» What to produce:
Output the data below exactly.

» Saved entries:
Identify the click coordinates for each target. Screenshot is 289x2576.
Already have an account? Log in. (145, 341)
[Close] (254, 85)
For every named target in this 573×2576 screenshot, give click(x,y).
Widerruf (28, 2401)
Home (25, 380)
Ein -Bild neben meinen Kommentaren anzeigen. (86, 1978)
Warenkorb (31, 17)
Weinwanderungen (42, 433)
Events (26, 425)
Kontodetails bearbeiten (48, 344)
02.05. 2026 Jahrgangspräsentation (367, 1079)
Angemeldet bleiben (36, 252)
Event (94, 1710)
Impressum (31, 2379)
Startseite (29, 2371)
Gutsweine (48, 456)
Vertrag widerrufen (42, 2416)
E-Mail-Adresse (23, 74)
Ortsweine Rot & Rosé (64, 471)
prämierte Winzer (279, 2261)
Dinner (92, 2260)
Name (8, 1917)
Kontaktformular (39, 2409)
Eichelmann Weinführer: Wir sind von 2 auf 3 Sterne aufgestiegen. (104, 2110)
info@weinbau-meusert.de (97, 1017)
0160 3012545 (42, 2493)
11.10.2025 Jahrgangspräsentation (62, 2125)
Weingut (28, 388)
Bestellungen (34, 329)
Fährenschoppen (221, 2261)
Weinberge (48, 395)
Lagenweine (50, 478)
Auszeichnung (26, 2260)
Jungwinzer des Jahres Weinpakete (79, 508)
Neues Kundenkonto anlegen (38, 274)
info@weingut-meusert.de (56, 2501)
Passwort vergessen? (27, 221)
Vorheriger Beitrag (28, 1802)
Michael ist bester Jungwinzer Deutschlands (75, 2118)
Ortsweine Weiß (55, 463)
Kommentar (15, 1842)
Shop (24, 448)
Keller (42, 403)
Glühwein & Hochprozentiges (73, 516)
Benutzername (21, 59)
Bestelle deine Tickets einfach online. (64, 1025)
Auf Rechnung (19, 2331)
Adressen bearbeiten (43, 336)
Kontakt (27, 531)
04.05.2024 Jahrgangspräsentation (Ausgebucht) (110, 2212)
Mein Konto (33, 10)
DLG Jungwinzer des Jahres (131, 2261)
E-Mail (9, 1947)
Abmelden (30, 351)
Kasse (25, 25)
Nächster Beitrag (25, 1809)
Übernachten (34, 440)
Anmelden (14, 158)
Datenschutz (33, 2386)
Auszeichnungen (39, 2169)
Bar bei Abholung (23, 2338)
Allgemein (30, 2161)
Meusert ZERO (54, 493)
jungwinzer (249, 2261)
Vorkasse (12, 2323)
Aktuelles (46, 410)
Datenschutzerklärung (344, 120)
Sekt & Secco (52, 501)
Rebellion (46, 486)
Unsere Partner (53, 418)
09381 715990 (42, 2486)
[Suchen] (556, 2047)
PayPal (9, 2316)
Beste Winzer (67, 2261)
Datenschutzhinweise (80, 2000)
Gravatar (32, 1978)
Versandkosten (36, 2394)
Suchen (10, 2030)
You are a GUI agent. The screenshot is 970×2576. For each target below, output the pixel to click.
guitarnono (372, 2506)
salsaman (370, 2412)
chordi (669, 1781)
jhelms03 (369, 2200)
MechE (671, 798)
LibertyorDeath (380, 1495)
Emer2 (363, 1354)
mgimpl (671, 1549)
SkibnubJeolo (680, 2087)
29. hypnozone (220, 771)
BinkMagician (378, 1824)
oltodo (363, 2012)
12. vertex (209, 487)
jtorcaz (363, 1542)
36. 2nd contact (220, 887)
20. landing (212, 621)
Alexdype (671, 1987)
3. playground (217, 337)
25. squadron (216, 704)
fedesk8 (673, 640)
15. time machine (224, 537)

» Exercise response:
Identify the click coordinates for each target. Screenshot is 289x2576.
Already have an account? Log in. (145, 341)
[Close] (254, 85)
For every named target in this 573×2576 screenshot, give click(x,y).
Widerruf (28, 2401)
Home (25, 380)
Ein -Bild neben meinen Kommentaren anzeigen. (86, 1978)
Warenkorb (31, 17)
Weinwanderungen (42, 433)
Events (26, 425)
Kontodetails bearbeiten (48, 344)
02.05. 2026 Jahrgangspräsentation (367, 1079)
Angemeldet bleiben (36, 252)
Event (94, 1710)
Impressum (31, 2379)
Startseite (29, 2371)
Gutsweine (48, 456)
Vertrag widerrufen (42, 2416)
E-Mail-Adresse (23, 74)
Ortsweine Rot & Rosé (64, 471)
prämierte Winzer (279, 2261)
Dinner (92, 2260)
Name (8, 1917)
Kontaktformular (39, 2409)
Eichelmann Weinführer: Wir sind von 2 auf 3 Sterne aufgestiegen. (104, 2110)
info@weinbau-meusert.de (97, 1017)
0160 3012545 (42, 2493)
11.10.2025 Jahrgangspräsentation (62, 2125)
Weingut (28, 388)
Bestellungen (34, 329)
Fährenschoppen (221, 2261)
Weinberge (48, 395)
Lagenweine (50, 478)
Auszeichnung (26, 2260)
Jungwinzer des Jahres Weinpakete (79, 508)
Neues Kundenkonto anlegen (38, 274)
info@weingut-meusert.de (56, 2501)
Passwort vergessen? (27, 221)
Vorheriger Beitrag (28, 1802)
Michael ist bester Jungwinzer Deutschlands (75, 2118)
Ortsweine Weiß (55, 463)
Kommentar (15, 1842)
Shop (24, 448)
Keller (42, 403)
Glühwein & Hochprozentiges (73, 516)
Benutzername (21, 59)
Bestelle deine Tickets einfach online. (64, 1025)
Auf Rechnung (19, 2331)
Adressen bearbeiten (43, 336)
Kontakt (27, 531)
04.05.2024 Jahrgangspräsentation (Ausgebucht) (110, 2212)
Mein Konto (33, 10)
DLG Jungwinzer des Jahres (131, 2261)
E-Mail (9, 1947)
Abmelden (30, 351)
Kasse (25, 25)
Nächster Beitrag (25, 1809)
Übernachten (34, 440)
Anmelden (14, 158)
Datenschutz (33, 2386)
Auszeichnungen (39, 2169)
Bar bei Abholung (23, 2338)
Allgemein (30, 2161)
Meusert ZERO (54, 493)
jungwinzer (249, 2261)
Vorkasse (12, 2323)
Aktuelles (46, 410)
Datenschutzerklärung (344, 120)
Sekt & Secco (52, 501)
Rebellion (46, 486)
Unsere Partner (53, 418)
09381 715990 (42, 2486)
[Suchen] (556, 2047)
PayPal (9, 2316)
Beste Winzer (67, 2261)
Datenschutzhinweise (80, 2000)
Gravatar (32, 1978)
Versandkosten (36, 2394)
Suchen (10, 2030)
You are a GUI agent. The screenshot is 970×2576. For each target below, output the pixel to click.
guitarnono (372, 2506)
salsaman (370, 2412)
chordi (669, 1781)
jhelms03 (369, 2200)
MechE (671, 798)
LibertyorDeath (380, 1495)
Emer2 (363, 1354)
mgimpl (671, 1549)
SkibnubJeolo (680, 2087)
29. hypnozone (220, 771)
BinkMagician (378, 1824)
oltodo (363, 2012)
12. vertex (209, 487)
jtorcaz (363, 1542)
36. 2nd contact (220, 887)
20. landing (212, 621)
Alexdype (671, 1987)
3. playground (217, 337)
25. squadron (216, 704)
fedesk8 (673, 640)
15. time machine (224, 537)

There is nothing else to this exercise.